RECORDS TO USE:
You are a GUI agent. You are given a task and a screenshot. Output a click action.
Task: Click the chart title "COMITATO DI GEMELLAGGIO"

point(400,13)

--

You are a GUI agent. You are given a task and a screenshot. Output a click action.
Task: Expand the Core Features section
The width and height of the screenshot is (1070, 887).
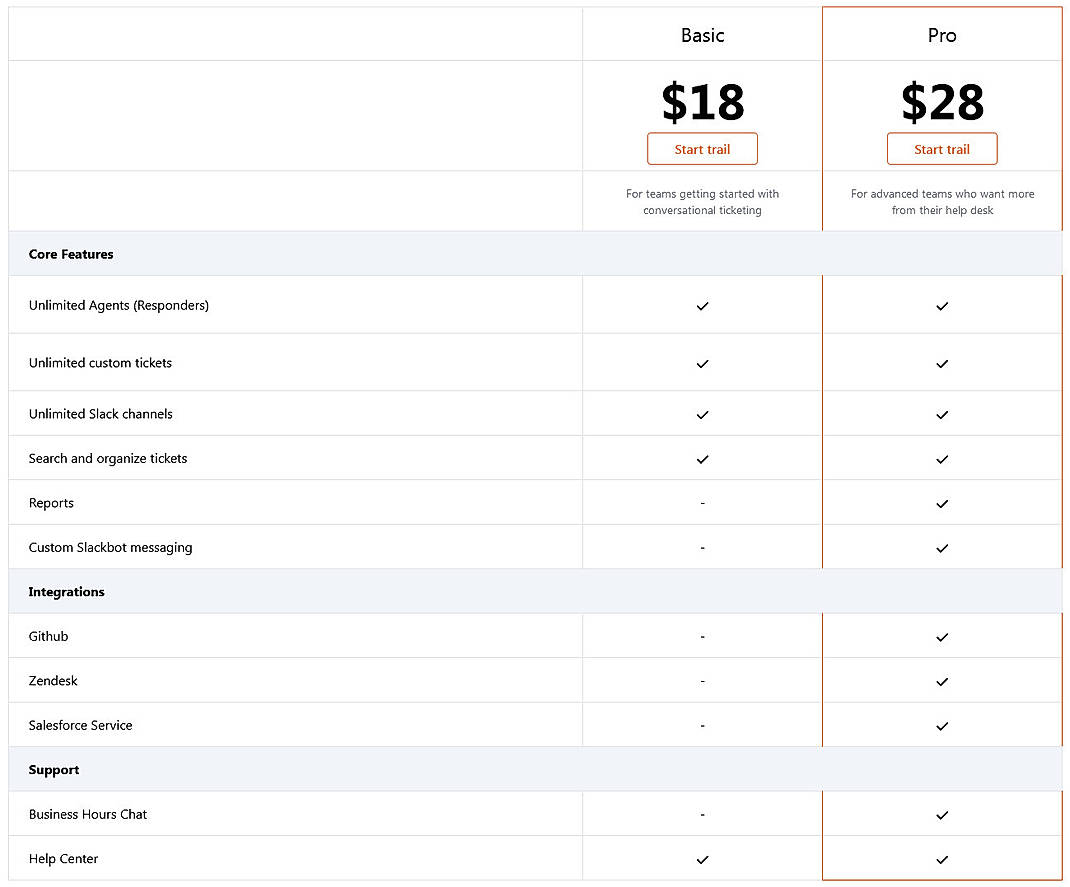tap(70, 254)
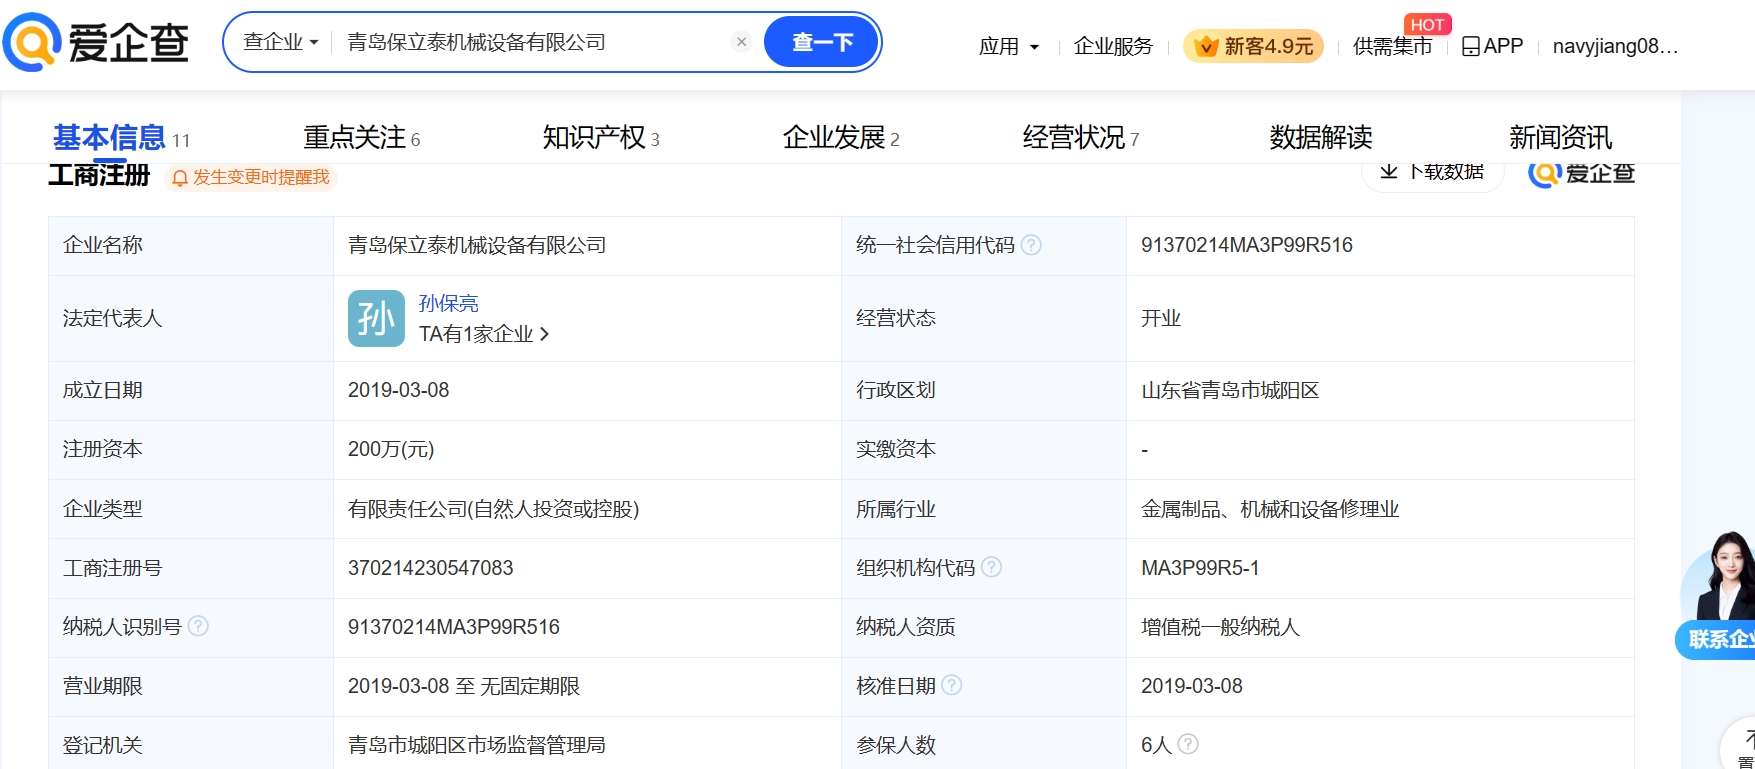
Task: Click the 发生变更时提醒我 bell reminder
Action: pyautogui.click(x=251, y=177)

...

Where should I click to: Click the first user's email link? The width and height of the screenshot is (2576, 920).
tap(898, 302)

GIVEN PROBLEM:
List every line above that contains the word "height".

EXPECTED ANSWER:
The width and height of the screenshot is (1070, 887).
Where should I click to: Click the first user's email link? The width and height of the screenshot is (2576, 920).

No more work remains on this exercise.